Sitting high above the LA Memorial Coliseum field delivering the call for the national audience listening to the 82nd installment of USC vs. Notre Dame, I couldn't help but feel sympathy for the 2005 Parade Magazine Prep Player of the Year. Mustain waited nearly half a decade for that very moment, the one that only comes to kids playing at schools like USC or Notre Dame, and it got away from him. While Ryan Mallet was making history for Mustain's former school, leading Arkansas to a victory over LSU that could have BCS bowl implications, Mustain had an audience of millions that didn't care these two teams battling had a combined 13-9 record.
Instead he chose to stay, knowing full well he would be Matt Barkley's backup.
Mustain didn't play particularly well in the contest, finishing with just 177 yards and an interception. But he had little help from the rest of his offense. Marc Tyler and CC.J. Gable couldn't get a rushing attack going. The two combined for 24 carries that amassed just 67 yards, while the offensive line was whistled repeatedly, pushing Mustain back five yards at a time, making the task at hand even more difficult.

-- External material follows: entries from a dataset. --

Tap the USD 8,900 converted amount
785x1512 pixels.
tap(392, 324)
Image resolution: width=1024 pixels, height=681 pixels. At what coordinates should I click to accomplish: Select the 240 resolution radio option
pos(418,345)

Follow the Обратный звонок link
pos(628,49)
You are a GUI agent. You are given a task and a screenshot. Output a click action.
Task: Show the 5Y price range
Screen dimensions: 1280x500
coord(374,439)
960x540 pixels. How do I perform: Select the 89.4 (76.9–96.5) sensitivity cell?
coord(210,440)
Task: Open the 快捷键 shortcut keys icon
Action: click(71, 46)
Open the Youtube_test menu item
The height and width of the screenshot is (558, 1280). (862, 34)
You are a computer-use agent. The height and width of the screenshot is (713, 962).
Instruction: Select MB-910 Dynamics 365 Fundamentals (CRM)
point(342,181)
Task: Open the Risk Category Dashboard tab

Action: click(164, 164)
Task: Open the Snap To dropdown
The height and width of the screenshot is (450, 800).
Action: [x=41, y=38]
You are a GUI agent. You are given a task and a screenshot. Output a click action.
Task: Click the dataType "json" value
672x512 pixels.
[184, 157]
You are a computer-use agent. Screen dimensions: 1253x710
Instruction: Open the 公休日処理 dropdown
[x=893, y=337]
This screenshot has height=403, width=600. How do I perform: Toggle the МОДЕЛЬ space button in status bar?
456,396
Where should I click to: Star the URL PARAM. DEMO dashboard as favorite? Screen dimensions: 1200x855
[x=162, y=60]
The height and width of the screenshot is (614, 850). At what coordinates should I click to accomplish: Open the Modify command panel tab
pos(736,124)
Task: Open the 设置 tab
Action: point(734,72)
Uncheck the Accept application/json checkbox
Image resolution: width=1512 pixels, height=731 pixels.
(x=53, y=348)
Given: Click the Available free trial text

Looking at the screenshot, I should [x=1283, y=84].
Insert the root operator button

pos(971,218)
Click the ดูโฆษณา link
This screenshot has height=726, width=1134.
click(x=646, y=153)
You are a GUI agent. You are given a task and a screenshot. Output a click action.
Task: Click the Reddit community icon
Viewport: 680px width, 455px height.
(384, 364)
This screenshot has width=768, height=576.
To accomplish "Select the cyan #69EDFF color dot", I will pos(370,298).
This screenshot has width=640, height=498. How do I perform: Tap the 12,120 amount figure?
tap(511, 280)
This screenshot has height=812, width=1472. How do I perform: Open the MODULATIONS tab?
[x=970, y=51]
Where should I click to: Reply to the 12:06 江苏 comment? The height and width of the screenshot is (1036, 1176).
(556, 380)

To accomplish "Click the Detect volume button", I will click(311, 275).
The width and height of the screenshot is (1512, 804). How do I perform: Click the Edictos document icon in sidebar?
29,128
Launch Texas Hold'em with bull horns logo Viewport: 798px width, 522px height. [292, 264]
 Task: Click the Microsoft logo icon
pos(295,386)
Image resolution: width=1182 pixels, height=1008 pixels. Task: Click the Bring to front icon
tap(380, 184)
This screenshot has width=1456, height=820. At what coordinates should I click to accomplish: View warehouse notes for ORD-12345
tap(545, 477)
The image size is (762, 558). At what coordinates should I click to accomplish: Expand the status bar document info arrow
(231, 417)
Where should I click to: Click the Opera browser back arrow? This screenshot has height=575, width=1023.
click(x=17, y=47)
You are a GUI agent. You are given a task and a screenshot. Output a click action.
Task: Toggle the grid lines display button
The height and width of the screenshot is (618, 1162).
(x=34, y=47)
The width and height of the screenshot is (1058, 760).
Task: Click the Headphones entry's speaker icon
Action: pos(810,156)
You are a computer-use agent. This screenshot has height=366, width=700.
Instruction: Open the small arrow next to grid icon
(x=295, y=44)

Still there was Mustian driving the Trojans two-minute offense with a comeback victory in sight. The plays unfolding seemed to set up glory for a guy who had finally received his first start at the most glamorous position in all of college football - quarterback at USC - on his very own Senior Day. His family sitting in the crowd of 85,000-plus, each one hanging on every pass that right arm of his threw. And with 1:17 seconds left, the one that should have resulted in his permanent place in the annals of this historic rivalry fell to the ground instead of carrying him to glory. It was another senior that saw it slip through his fingers, but Johnson has produced far too many memorable moments to have that single play define his USC career like it will Mustain's.
Following the contest, the kid was nothing but class, acknowledging they likely saw one get away on that play, but putting the onus back on himself in the very same quote.
"It probably would have changed the outcome, but that doesn't really matter," Mustain said. "We came back and still had another shot."
And with another shot, Mustain threw an interception at the goal line, leading to a collective groan from the Trojan faithful, and hearing one fan after another trudge their way from puddle to puddle en route to their car muttering how they likely would have won had Barkley been the starter.
It's not a fate that Mustain deserved, but one he now owns.
His hope is he gets one more shot at leaving a legacy, albeit a small one, with a start against UCLA this Saturday and a chance at redemption against another rival.